Most brands choose a Shopify agency the same way they choose a restaurant: they look at the pictures, read a couple of reviews, and go with whichever one feels right. The problem is that a Shopify build is not a dinner reservation. It is a five-figure investment that will shape your revenue for the next two to five years.

After twenty years building and scaling ecommerce brands, I have seen what happens when agency selection is driven by gut feeling rather than evidence. The agency with the best pitch deck wins. The agency with the slickest sales process wins. And six months later, the brand is stuck with a slow store, a bloated app stack, and a contract they cannot exit.

This guide gives you a structured, repeatable framework for evaluating Shopify agencies. Use it as a scorecard.

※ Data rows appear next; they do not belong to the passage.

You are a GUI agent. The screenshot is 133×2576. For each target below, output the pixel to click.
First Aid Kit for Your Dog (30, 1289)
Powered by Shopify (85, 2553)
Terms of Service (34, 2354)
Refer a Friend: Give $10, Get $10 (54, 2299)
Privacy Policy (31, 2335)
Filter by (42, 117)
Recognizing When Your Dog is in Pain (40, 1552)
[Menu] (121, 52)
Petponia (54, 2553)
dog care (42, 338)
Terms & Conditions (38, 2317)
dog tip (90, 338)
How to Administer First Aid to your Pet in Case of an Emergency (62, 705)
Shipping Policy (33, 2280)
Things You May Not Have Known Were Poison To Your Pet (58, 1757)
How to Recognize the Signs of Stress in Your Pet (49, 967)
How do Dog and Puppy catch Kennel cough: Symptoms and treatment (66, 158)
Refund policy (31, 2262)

Score each agency across six categories, weight the results, and make your decision based on data rather than charm.

Why you need a scorecard (and why gut feeling fails)

The agency selection process is inherently asymmetric. Agencies pitch for a living. They have polished presentations, carefully curated case studies, and sales teams trained to handle objections. You, on the other hand, might evaluate agencies once every three to five years. You are an amateur buyer in a market full of professional sellers.

This asymmetry creates predictable failure patterns. Brands over-index on presentation quality and under-index on technical competence. They focus on what an agency says rather than what it has demonstrably done. They confuse confidence with capability.

The best agencies I have worked with — as a client, as a partner, and now as a founder — were rarely the ones with the best pitch. They were the ones who asked the best questions and gave the most honest answers about what they could and could not do.

A scorecard forces objectivity. It ensures you evaluate every agency against the same criteria, with the same weighting, so the decision is based on comparable evidence rather than incomparable impressions.

For brands doing £250k to £5M in annual revenue, the stakes are particularly high. You are typically investing £10,000 to £40,000 in a build, plus ongoing retainer costs. A bad choice does not just waste that budget — it costs you months of lost revenue growth while you fix what went wrong and potentially start again.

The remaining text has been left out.